__WHAT TO WORK ON__:
Write out all of the lines below as a numbered list, leaving out the blank ones.

=== DATA PROVIDED ===

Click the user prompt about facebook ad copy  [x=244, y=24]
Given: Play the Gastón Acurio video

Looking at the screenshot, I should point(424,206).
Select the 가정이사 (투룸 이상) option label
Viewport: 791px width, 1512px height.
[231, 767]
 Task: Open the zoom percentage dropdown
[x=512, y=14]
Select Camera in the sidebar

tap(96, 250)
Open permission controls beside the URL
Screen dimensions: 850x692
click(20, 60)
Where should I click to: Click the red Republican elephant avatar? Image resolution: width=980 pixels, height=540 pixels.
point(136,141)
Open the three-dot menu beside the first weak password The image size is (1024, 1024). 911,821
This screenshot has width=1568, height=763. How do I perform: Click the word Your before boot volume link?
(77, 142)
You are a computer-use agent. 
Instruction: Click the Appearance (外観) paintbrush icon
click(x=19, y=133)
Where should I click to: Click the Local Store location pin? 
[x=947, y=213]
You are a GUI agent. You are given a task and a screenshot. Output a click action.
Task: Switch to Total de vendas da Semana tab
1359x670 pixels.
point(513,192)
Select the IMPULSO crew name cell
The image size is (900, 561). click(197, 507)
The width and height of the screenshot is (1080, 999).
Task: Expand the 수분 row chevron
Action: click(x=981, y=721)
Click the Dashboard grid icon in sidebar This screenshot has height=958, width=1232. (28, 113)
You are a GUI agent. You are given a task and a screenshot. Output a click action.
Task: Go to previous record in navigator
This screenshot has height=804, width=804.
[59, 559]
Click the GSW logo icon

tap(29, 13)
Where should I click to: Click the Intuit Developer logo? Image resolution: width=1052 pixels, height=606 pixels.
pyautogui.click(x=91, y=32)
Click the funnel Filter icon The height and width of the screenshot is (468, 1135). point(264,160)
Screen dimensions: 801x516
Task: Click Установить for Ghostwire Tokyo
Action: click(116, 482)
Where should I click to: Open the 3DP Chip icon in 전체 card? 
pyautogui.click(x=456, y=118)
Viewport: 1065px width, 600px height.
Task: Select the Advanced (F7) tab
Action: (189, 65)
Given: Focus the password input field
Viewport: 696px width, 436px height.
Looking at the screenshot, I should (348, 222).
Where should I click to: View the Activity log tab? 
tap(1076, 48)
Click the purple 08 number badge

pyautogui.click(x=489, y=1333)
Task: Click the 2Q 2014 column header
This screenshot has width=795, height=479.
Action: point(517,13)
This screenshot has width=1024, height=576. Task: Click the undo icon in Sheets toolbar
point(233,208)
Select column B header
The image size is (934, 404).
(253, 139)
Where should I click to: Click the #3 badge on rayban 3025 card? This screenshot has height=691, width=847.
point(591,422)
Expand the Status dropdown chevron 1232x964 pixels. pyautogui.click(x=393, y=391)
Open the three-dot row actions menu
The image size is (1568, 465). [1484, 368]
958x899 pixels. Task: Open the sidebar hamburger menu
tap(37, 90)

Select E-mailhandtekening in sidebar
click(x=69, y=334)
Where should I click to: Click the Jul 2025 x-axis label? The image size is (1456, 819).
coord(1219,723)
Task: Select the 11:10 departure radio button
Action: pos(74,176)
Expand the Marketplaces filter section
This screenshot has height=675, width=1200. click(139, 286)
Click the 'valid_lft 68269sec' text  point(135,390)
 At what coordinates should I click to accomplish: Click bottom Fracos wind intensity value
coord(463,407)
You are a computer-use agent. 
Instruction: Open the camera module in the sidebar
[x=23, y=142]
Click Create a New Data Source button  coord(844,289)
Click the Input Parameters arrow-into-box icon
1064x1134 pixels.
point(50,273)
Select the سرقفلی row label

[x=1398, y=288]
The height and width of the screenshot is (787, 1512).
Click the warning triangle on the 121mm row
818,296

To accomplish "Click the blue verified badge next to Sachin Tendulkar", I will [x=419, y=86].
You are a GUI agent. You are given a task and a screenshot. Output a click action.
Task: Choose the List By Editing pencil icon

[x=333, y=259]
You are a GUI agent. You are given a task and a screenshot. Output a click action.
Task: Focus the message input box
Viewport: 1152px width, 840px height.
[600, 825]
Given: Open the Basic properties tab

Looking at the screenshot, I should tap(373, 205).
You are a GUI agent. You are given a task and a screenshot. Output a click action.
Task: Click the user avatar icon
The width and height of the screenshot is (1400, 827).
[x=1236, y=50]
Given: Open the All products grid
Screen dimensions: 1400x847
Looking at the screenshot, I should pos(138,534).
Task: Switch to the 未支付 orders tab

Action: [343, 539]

===

__TASK OUTPUT__:
1. Click the user prompt about facebook ad copy  [x=244, y=24]
2. Given: Play the Gastón Acurio video
3. Looking at the screenshot, I should point(424,206).
4. Select the 가정이사 (투룸 이상) option label
5. Viewport: 791px width, 1512px height.
6. [231, 767]
7.  Task: Open the zoom percentage dropdown
8. [x=512, y=14]
9. Select Camera in the sidebar
10. tap(96, 250)
11. Open permission controls beside the URL
12. Screen dimensions: 850x692
13. click(20, 60)
14. Where should I click to: Click the red Republican elephant avatar? Image resolution: width=980 pixels, height=540 pixels.
15. point(136,141)
16. Open the three-dot menu beside the first weak password The image size is (1024, 1024). 911,821
17. This screenshot has width=1568, height=763. How do I perform: Click the word Your before boot volume link?
18. (77, 142)
19. You are a computer-use agent. 
20. Instruction: Click the Appearance (外観) paintbrush icon
21. click(x=19, y=133)
22. Where should I click to: Click the Local Store location pin? 
23. [x=947, y=213]
24. You are a GUI agent. You are given a task and a screenshot. Output a click action.
25. Task: Switch to Total de vendas da Semana tab
26. 1359x670 pixels.
27. point(513,192)
28. Select the IMPULSO crew name cell
29. The image size is (900, 561). click(197, 507)
30. The width and height of the screenshot is (1080, 999).
31. Task: Expand the 수분 row chevron
32. Action: click(x=981, y=721)
33. Click the Dashboard grid icon in sidebar This screenshot has height=958, width=1232. (28, 113)
34. You are a GUI agent. You are given a task and a screenshot. Output a click action.
35. Task: Go to previous record in navigator
36. This screenshot has height=804, width=804.
37. [59, 559]
38. Click the GSW logo icon
39. tap(29, 13)
40. Where should I click to: Click the Intuit Developer logo? Image resolution: width=1052 pixels, height=606 pixels.
41. pyautogui.click(x=91, y=32)
42. Click the funnel Filter icon The height and width of the screenshot is (468, 1135). point(264,160)
43. Screen dimensions: 801x516
44. Task: Click Установить for Ghostwire Tokyo
45. Action: click(116, 482)
46. Where should I click to: Open the 3DP Chip icon in 전체 card? 
47. pyautogui.click(x=456, y=118)
48. Viewport: 1065px width, 600px height.
49. Task: Select the Advanced (F7) tab
50. Action: (189, 65)
51. Given: Focus the password input field
52. Viewport: 696px width, 436px height.
53. Looking at the screenshot, I should (348, 222).
54. Where should I click to: View the Activity log tab? 
55. tap(1076, 48)
56. Click the purple 08 number badge
57. pyautogui.click(x=489, y=1333)
58. Task: Click the 2Q 2014 column header
59. This screenshot has width=795, height=479.
60. Action: point(517,13)
61. This screenshot has width=1024, height=576. Task: Click the undo icon in Sheets toolbar
62. point(233,208)
63. Select column B header
64. The image size is (934, 404).
65. (253, 139)
66. Where should I click to: Click the #3 badge on rayban 3025 card? This screenshot has height=691, width=847.
67. point(591,422)
68. Expand the Status dropdown chevron 1232x964 pixels. pyautogui.click(x=393, y=391)
69. Open the three-dot row actions menu
70. The image size is (1568, 465). [1484, 368]
71. 958x899 pixels. Task: Open the sidebar hamburger menu
72. tap(37, 90)
73. Select E-mailhandtekening in sidebar
74. click(x=69, y=334)
75. Where should I click to: Click the Jul 2025 x-axis label? The image size is (1456, 819).
76. coord(1219,723)
77. Task: Select the 11:10 departure radio button
78. Action: pos(74,176)
79. Expand the Marketplaces filter section
80. This screenshot has height=675, width=1200. click(139, 286)
81. Click the 'valid_lft 68269sec' text  point(135,390)
82.  At what coordinates should I click to accomplish: Click bottom Fracos wind intensity value
83. coord(463,407)
84. You are a computer-use agent. 
85. Instruction: Open the camera module in the sidebar
86. [x=23, y=142]
87. Click Create a New Data Source button  coord(844,289)
88. Click the Input Parameters arrow-into-box icon
89. 1064x1134 pixels.
90. point(50,273)
91. Select the سرقفلی row label
92. [x=1398, y=288]
93. The height and width of the screenshot is (787, 1512).
94. Click the warning triangle on the 121mm row
95. 818,296
96. To accomplish "Click the blue verified badge next to Sachin Tendulkar", I will [x=419, y=86].
97. You are a GUI agent. You are given a task and a screenshot. Output a click action.
98. Task: Choose the List By Editing pencil icon
99. [x=333, y=259]
100. You are a GUI agent. You are given a task and a screenshot. Output a click action.
101. Task: Focus the message input box
102. Viewport: 1152px width, 840px height.
103. [600, 825]
104. Given: Open the Basic properties tab
105. Looking at the screenshot, I should tap(373, 205).
106. You are a GUI agent. You are given a task and a screenshot. Output a click action.
107. Task: Click the user avatar icon
108. The width and height of the screenshot is (1400, 827).
109. [x=1236, y=50]
110. Given: Open the All products grid
111. Screen dimensions: 1400x847
112. Looking at the screenshot, I should pos(138,534).
113. Task: Switch to the 未支付 orders tab
114. Action: [343, 539]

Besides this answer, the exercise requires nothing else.